The Shakespeare Conference: SHK 29.0139 Friday, 16 February 2018
Date: February 15, 2018 at 4:57:22 PM EST
Subject: Plagiarism Software and Shakespeare Sources
Jim Carroll wrote:
“I agree with Michael Luskin. Plagiarism is hardly the word. The review highlights an example provided by Dennis McCarthy: “In the dedication to his manuscript, for example, North urges those who might see themselves as ugly to strive to be inwardly beautiful, to defy nature. He uses a succession of words to make the argument, including “proportion,” “glass,” “feature,” “fair,” “deformed,” “world,” “shadow” and “nature.” In the opening soliloquy of Richard III (“Now is the winter of our discontent …”) the hunchbacked tyrant uses the same words in virtually the same order to come to the opposite conclusion: that since he is outwardly ugly, he will act the villain he appears to be. Here is the brief passage from George North from the excerpt in the NY Times piece, transcribed by me:
“According to the golden counsel of that grave philosopher who willeth us oft to view our own PROPORTION in a GLASS, whose form and FEATURE we find fair and worthy to frame our affections accordingly, if otherwise the hair (by skill or will) DEFORMED our outward appearance, and left us odible to the eye of the WORLD, then (to cure, SHADOW, or salve, the same) so to govern and guide our behavior, and so to moderate our inward man, as NATURE herself may...”
and Shakespeare’s R3:
But I, that am not shap'd for sportive tricks,
Nor made to court an amorous looking-GLASS;
I, that am rudely stamp'd, and want love's majesty
To strut before a wanton ambling nymph;
I, that am curtail'd of this fair PROPORTION,
Cheated of FEATURE by dissembling NATURE,
DEFORMED, unfinish'd, sent before my time
Into this breathing WORLD, scarce half made up
And that so lamely and unfashionable
That dogs bark at me as I halt by them —
Why, I, in this weak piping time of peace,
Have no delight to pass away the time,
Unless to see my SHADOW in the sun R3 1.14-26
Doesn’t this prove Shakespeare’s genius? He delights in North’s words—and reverses the context. It’s rather like his putting Plutarch’s description of Cleopatra in the mouth of Enobarbus.” END QUOTE FROM CARROLL POST
Yes, that is exactly what gives meaning to the allusion, and makes it more than a clever literary parlor trick. It shows WHY Shakespeare went to the trouble of leaving those keywords like a trail of textual breadcrumbs leading the knowing reader to the source he had worked from, thereby subliminally ironizing the reading of Richard III’s speech.

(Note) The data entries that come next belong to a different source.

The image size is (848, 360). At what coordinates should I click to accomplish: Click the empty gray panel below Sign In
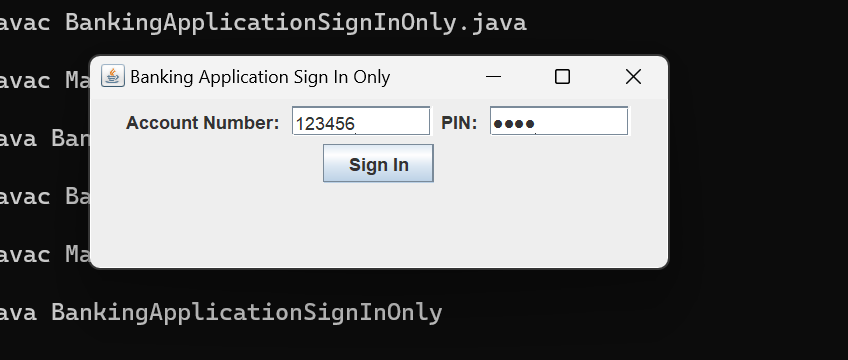coord(379,224)
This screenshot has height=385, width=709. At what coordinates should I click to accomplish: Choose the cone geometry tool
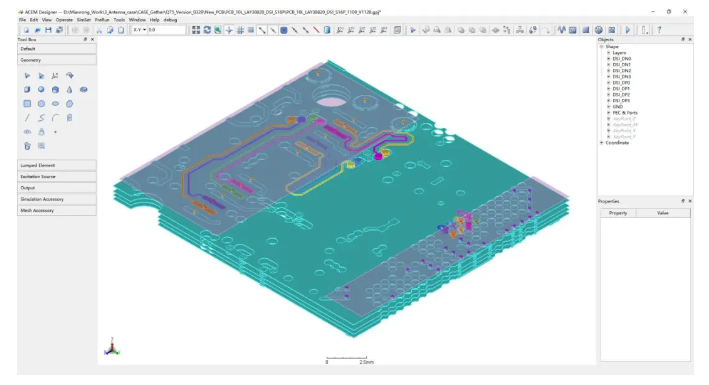[x=69, y=90]
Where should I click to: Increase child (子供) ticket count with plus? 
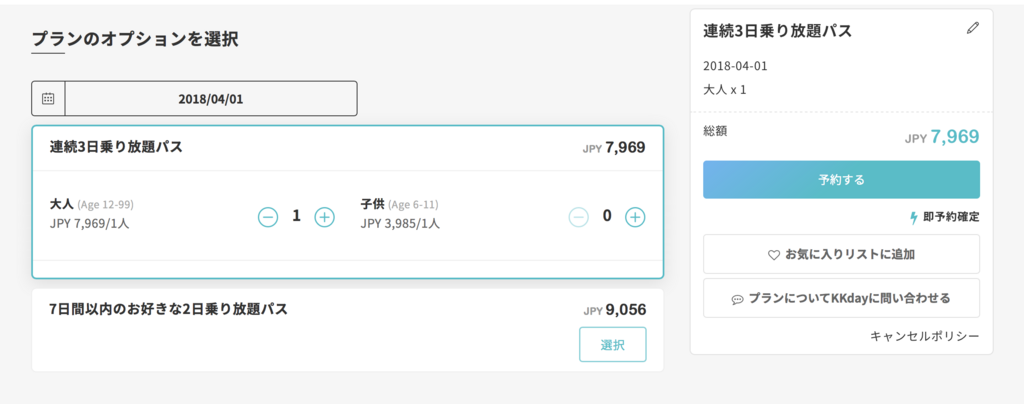coord(635,217)
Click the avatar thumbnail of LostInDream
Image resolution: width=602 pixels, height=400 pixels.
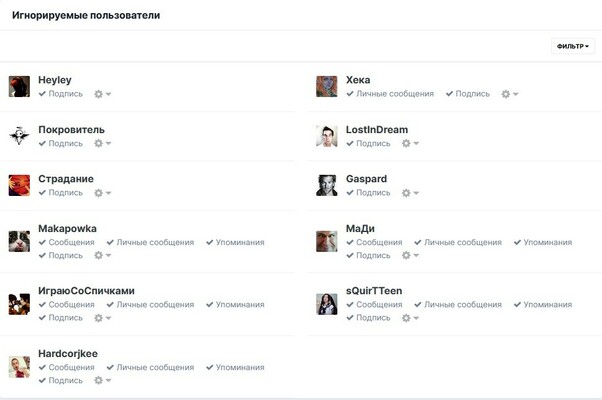point(327,136)
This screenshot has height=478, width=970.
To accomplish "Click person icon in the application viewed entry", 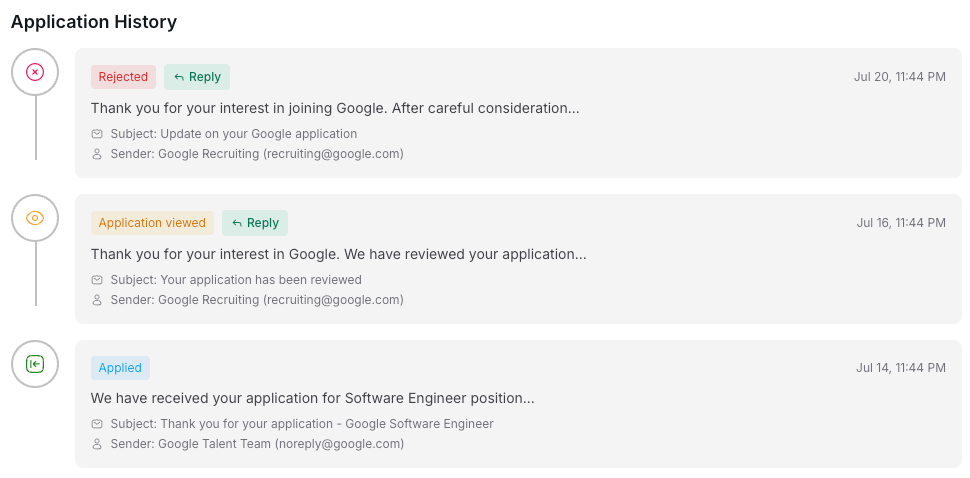I will tap(97, 300).
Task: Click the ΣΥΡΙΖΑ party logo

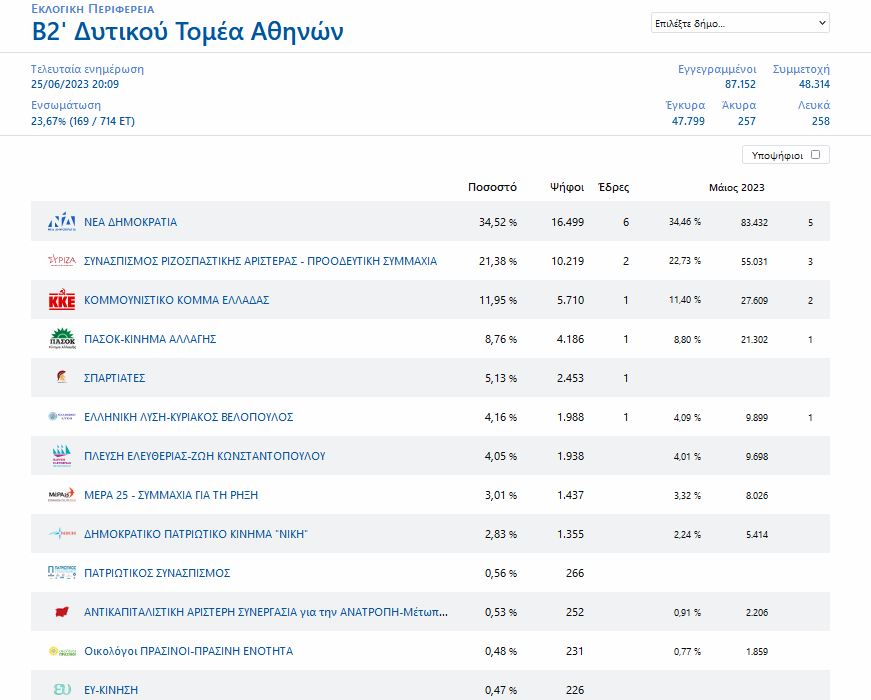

By close analogy, this is very much the same kind of sly, erudite authorial legerdemain by Shakespeare which I described in my below linked blog post in 2015. I showed that Shakespeare embedded a perfect “SATAN” acrostic in Friar Laurence’s speech to Juliet about the effect of the sleeping potion at pretty much the exact same place as Arthur Brooke embedded two “kissing” SATAN acrostics in Romeus & Juliet.
Just as with North’s meaningful keywords, Shakespeare does not merely slavishly copy his source, he wittily plays off his source, so that a reader who knows Brooke’s play will recognize that Shakespeare created this acrostic in that particular speech, because he wanted it to be recognized that Friar Laurence (as per the Protestant trope of that era re Franciscan monks) is a “Satan” (as Brooke overtly says in his preface, but then seems to undercut in his poem), most of all when FL sets the plan in motion which will end up with Romeo, Juliet, and Paris all dead:
And in my above post, I also showed that Milton picked up on Shakespeare’s picking up on Brooke’s kissing serpentine Satans, in the (by now) well known SATAN acrostic in Paradise Lost.
It should finally be noted that these are not points likely to be noticed during a live performance of Shakespeare’s plays, these are literary “caviare” for the erudite readers of the texts of his plays.